Zhu, Junchao; Deng, Ruining; Guo, Junlin; Yao, Tianyuan; Xiong, Juming; Qu, Chongyu; Yin, Mengmeng; Wang, Yu; Zhao, Shilin; Yang, Haichun; Xu, Daguang; Tang, Yucheng; & Huo, Yuankai. (2025). Img2ST-Net: Efficient high-resolution spatial omics prediction from whole-slide histology images via fully convolutional image-to-image learning. Journal of Medical Imaging, 12(6), 61410. https://doi.org/10.1117/1.JMI.12.6.061410
Recent progress in multimodal artificial intelligence has shown that spatial transcriptomics data, which measure where genes are active within tissue, can potentially be generated from standard histology images, reducing the cost and time required for specialized experiments.

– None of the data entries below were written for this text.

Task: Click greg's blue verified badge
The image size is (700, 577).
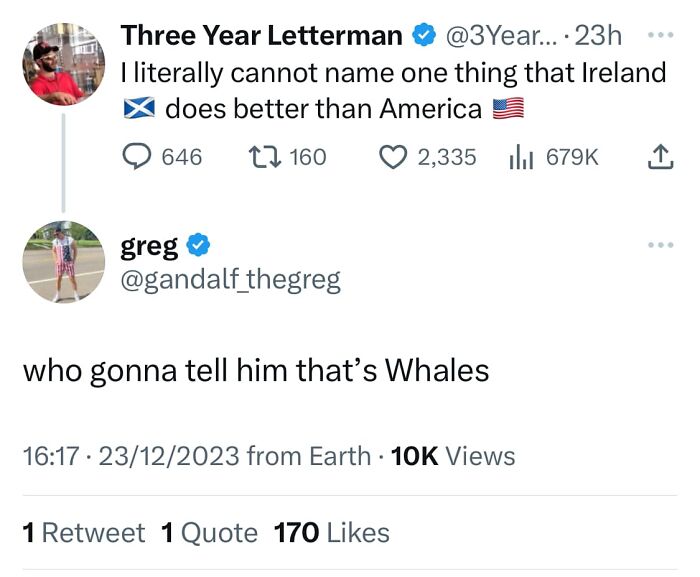Action: [x=199, y=245]
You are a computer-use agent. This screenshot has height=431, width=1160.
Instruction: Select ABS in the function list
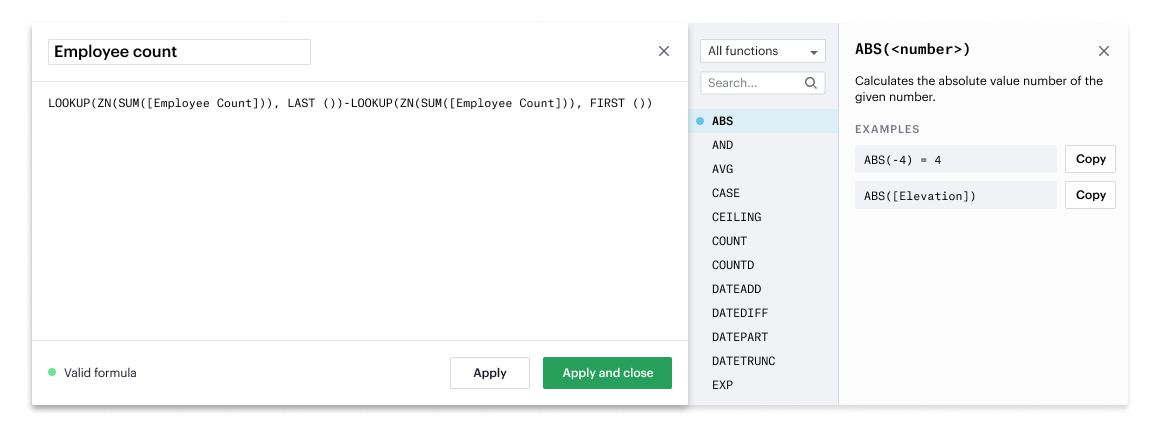point(723,121)

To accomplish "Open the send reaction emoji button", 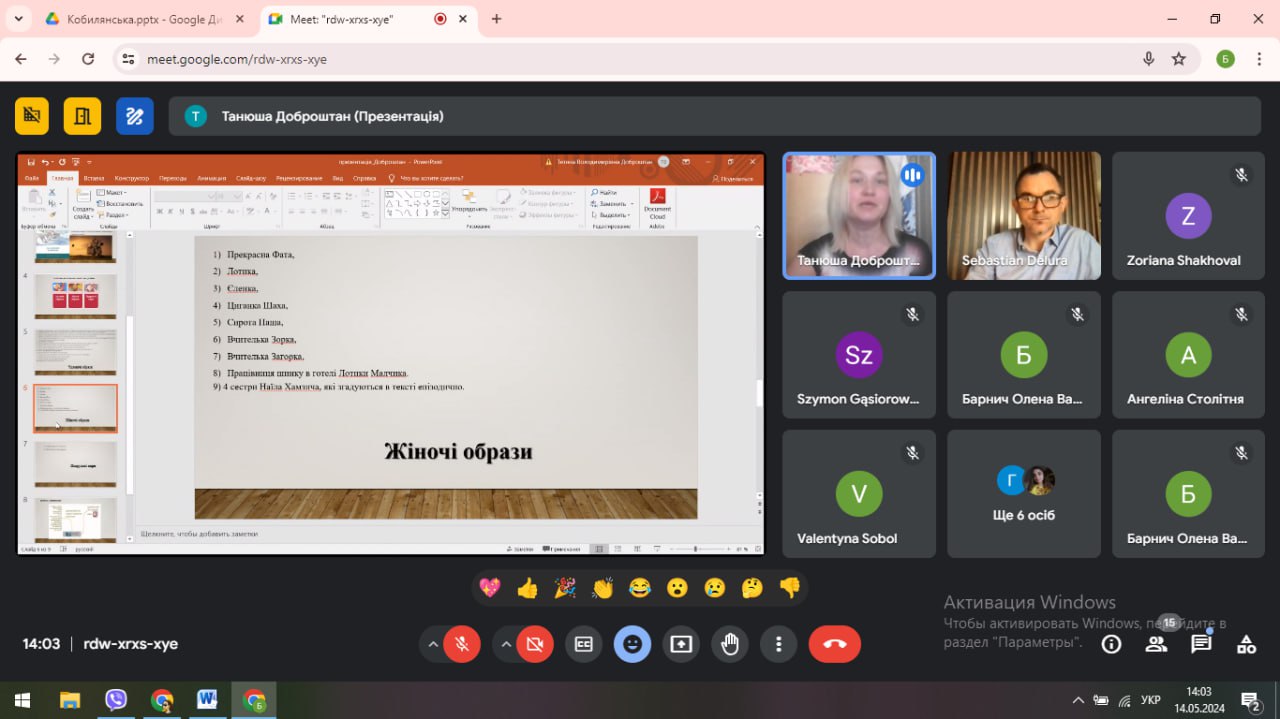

However, newer spatial transcriptomics platforms such as Visium HD operate at very high resolution, down to about 8 micrometers, which creates major computational challenges. At this scale, traditional methods that predict gene expression one spot at a time become slow, unstable, and poorly suited to the extreme sparsity of gene expression, where many genes have very low or zero signal. To address this, the authors developed Img2ST Net, a high-resolution framework that predicts spatial transcriptomics data from histology images using a fully convolutional neural network, meaning the model generates dense gene expression maps all at once rather than sequentially. The method represents high-resolution spatial transcriptomics as groups of small regions called super pixels and reframes the task as an image generation problem with hundreds or thousands of output channels, each corresponding to a gene. This approach improves efficiency and better preserves spatial structure in the tissue. To evaluate performance under sparse expression conditions, the authors also introduced SSIM ST, a structural similarity-based metric designed specifically for high-resolution spatial transcriptomics. Testing on public breast and colorectal cancer Visium HD datasets at 8 and 16 micrometer resolution showed that Img2ST Net outperformed existing methods in both prediction accuracy and spatial coherence, while reducing training time by up to 28 times compared with spot-based approaches. Additional analyses showed that contrastive learning further improved spatial fidelity. Overall, this work provides a scalable and biologically meaningful solution for predicting high-resolution spatial transcriptomics data and supports future large-scale and resolution-aware spatial omics modeling.
Fig. 1
Modeling paradigm for ST prediction. (a) Conventional patch-to-spot regression manner for Visium ST data: each WSI contains hundreds of 55μm spots for the ST slide. A separate gene expression vector is predicted for each spot from its corresponding image patch. (b) Our proposed image-to-image prediction framework for Visium HD data: each WSI contains millions of 8μm bins for the HD slide. A region-wise modeling strategy where each image region covers multiple bins is used to predict a high-resolution gene expression map, which enables more fine-grained and computationally efficient inference.